Lors d’une promenade effectuée en début de semaine sur la plage d’Ipanema à Rio, le joueur de Galatasaray était le plus applaudi par les badauds cariocas. Au point que Sneijder s’est un moment retrouvé entouré par plusieurs dizaines de curieux dont certains scandaient: “Venez voir, c’est le petit”, en référence à la taille du joueur (1,70 m).
“La situation n’était pas sous contrôle mais ces personnes n’avaient que de bonnes intentions. Personne n’était négatif”, explique Sneijder, ravi de cette ambiance “typique à la Coupe du monde”.
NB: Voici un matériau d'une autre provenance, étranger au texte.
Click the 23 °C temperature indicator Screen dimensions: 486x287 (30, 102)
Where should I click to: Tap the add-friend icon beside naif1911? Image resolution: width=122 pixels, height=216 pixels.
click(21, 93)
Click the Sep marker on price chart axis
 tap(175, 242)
Un Mondial que l’ancien milieu de l’Ajax, du Real et de l’Inter, entamera dans la peau d’un titulaire, par la grâce des absences de Rafael van der Vaart et Kevin Strootpman, blessés, mais aussi en raison d’une condition retrouvée après une saison en dents de scie dans le championnat turc.
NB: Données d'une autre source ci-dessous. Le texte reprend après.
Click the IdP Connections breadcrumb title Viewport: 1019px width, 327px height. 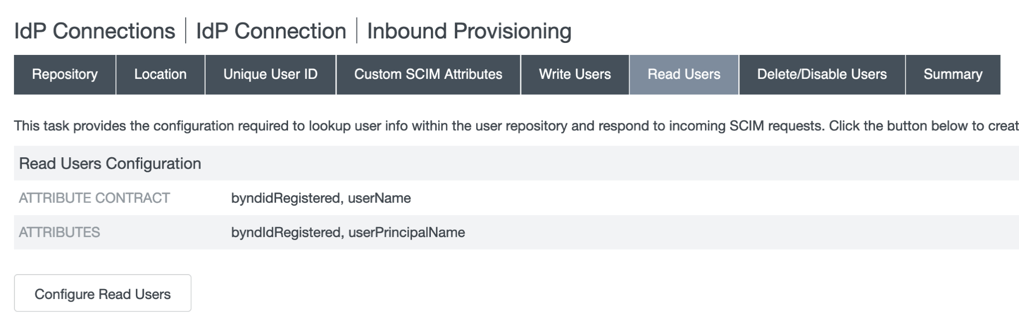[x=94, y=31]
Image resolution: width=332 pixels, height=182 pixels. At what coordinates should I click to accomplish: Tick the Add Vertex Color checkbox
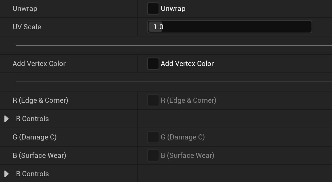153,64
“Je m’étais un peu endormi en début de saison mais j’ai énormément bossé et je suis aujourd’hui récompensé, raconte celui qui a toutefois perdu son brassard de capitaine au profit de Robin van Persie.
Plus capitaine
mais toujours leader
“Ça m’a fait mal, bien sûr, mais c’est comme ça, concède-t-il. Et puis, même si je ne suis plus capitaine, je reste un des leaders de l’équipe”.
Un leader lucide sur sa propre formation. “Nous ne sommes peut-être plus une équipe du top. Mais qu’à cela ne tienne, nous sommes capables de battre l’Espagne. Il faudra pour cela jouer en bloc”.
Malgré les critiques qui pleuvent dans les médias néerlandais concernant le choix de Louis van Gaal d’évoluer avec cinq défenseurs, Sneijder soutient son sélectionneur.
“Peu importe que cette tactique ne soit pas une tactique offensive à la Néerlandaise. Ce qui compte, ce sont les résultats. Et avec ce nouveau schéma, nous pouvons inquiéter n’importe qui”, juge-t-il.
“Ce qui me rend optimiste également, c’est l’ambiance dans le groupe. Excellente. Bien meilleure qu’il y a deux ans (à l’Euro-2012). Et je ferai tout pour qu’elle le reste car je sais par expérience que c’est un facteur très important dans la réussite d’un tournoi”, assure le meneur de jeu qui espère encore jouer quatre ans.
“Il y a quelques années, je qualifiais les trentenaires de vieux joueurs. Maintenant, c’est mon tour. Mais je n’ai vraiment pas envie de prendre ma retraite tout de suite”.
Sneijder aura d’abord une revanche à prendre avec la Roja. Car la défaite en finale du Mondial-2010 “est une cicatrice qui n’est pas encore refermée. Ça me fait toujours mal quand j’y repense”.